Empowering Women of Color to Advocate for Best Breast Cancer Treatment

In part five of CURE’s “Breaking Barriers: Addressing Women of Color Underrepresentation in Clinical Trials” webinar, Ricki Fairley, CEO of TOUCH, The Black Breast Cancer Alliance; Hayley Brown, director of partnerships and programs at TOUCH, The Black Breast Cancer Alliance; and Michelle Anderson-Benjamin, CEO and founder of The Fearless Warrior Organization, discussed way patients can be empowered to seek out and receive the best care for their treatment.

“I’m impatient about finding another way (to treat breast cancer) because the current status quo is not working and we live in this world of health inequity; we don’t have it and I don’t think we’re going to get it until everybody demands that golden standard of care,” Fairley said. “What your mother taught you when you were 2 years old, ‘treat others as you want to be treated,’ and that’s the care you demand from your doctors. Come back and say (to your doctor), ‘Is that the treatment plan you would give your mama, your grandma, your daughter? Because if it’s not good enough for your family, it’s not good enough for me. I want the care and the love and the support and the science that you’re bringing to your family in my house.’”


00:04 – Clinical trials and cancer treatment.

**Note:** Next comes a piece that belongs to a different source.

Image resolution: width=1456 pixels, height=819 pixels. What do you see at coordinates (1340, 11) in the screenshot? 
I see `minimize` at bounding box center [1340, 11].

  • The panel offered closing thoughts on clinical trials.
  • Michelle Anderson-Benjamin encourages women to advocate for themselves and to have the conversation with their providers about clinical trials and research.

01:38 – Increasing participation in clinical trials for Black women.

  • Ricki Fairley encouraged women of color to demand better health care through clinical trials, and to be the “girl boss” of their own bodies.
  • She also discussed Touch, The Black Breast Cancer Alliance’s #BlackDataMatters initiative, signing up over 12,000 Black women to their clinical trial portal.

02:32 – Cancer treatment and patient empowerment.

  • Michelle Anderson-Benjamin also told women to be fearless and find the places in life where patients can take back control over their life after a breast cancer diagnosis.

03:17 – Health care inequality and patient-centered care.

  • Ricki Fairley advocated for patient-centered care, emphasizing empathy and personalized treatment plans for Black women with breast cancer.
  • She added that her motto is, “No is never the answer.”